Outliers on predictors may still be a concern.
Poisson regression still requires that the errors be independent
(i.e., individuals are independent, not dependent or repeated
measures).
Poisson regression also assumes that on the link scale (natural log scale)
there is a linear relationship.
Finally, poisson regression generally requires a large sample size.
There are no degrees of freedom so it requires a large enough sample
that **parameters** are distributed about normally relying on the
central limit theorem.
## Poisson Regression in `R`
To estimate a poisson regression in `R`, we can use the `glm()`
function which allows us to fit a variety of different GLMs, including
poisson regression. `glm()` works almost identically to `lm()`, with a
few caveats. The first caveat is that for anything other than a linear
model, we need to specify the `family = ` argument, which controls
which specific type of GLM is estimated. In this case we want a
poisson regression, so we use `family = poisson()`.
The second caveat is that although some functions we are used to from
working with `lm()` will carry over to working with `glm()` models,
many functions will not work or will not work the same way. Because
linear regression is the most common, there tend to be the most tools
and convenience features implemented for it. In addition, some things,
like $R^2$ variance explained that makes sense with linear regression
does not really make sense for poisson regression.
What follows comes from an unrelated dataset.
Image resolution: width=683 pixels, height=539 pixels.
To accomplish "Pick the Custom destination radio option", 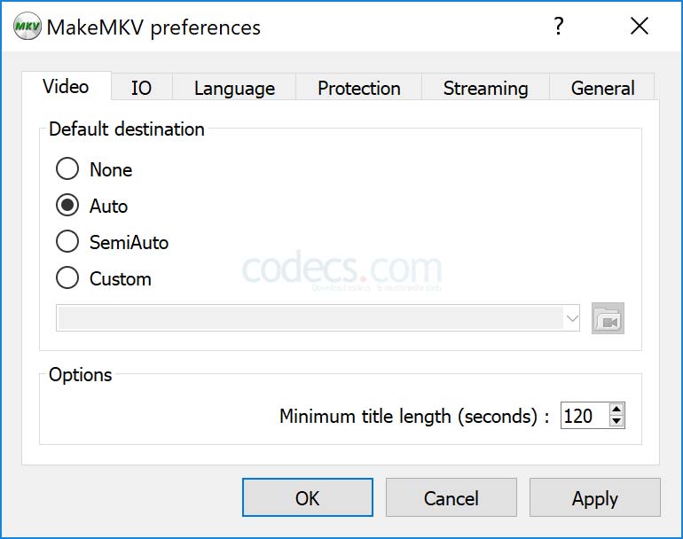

The following code fits a poisson regression to the number of awards
`num_awards` predicted by math scores, `math`. There is not a single
agreed upon way to evaluate the residuals of these models for whether
they meet the assumptions, so we may just evaluate the distribution of
the outcome to see if it closely fits a poisson distribution.
The figure suggests its fairly close, so we might proceed with a
summary of the model from `summary()`.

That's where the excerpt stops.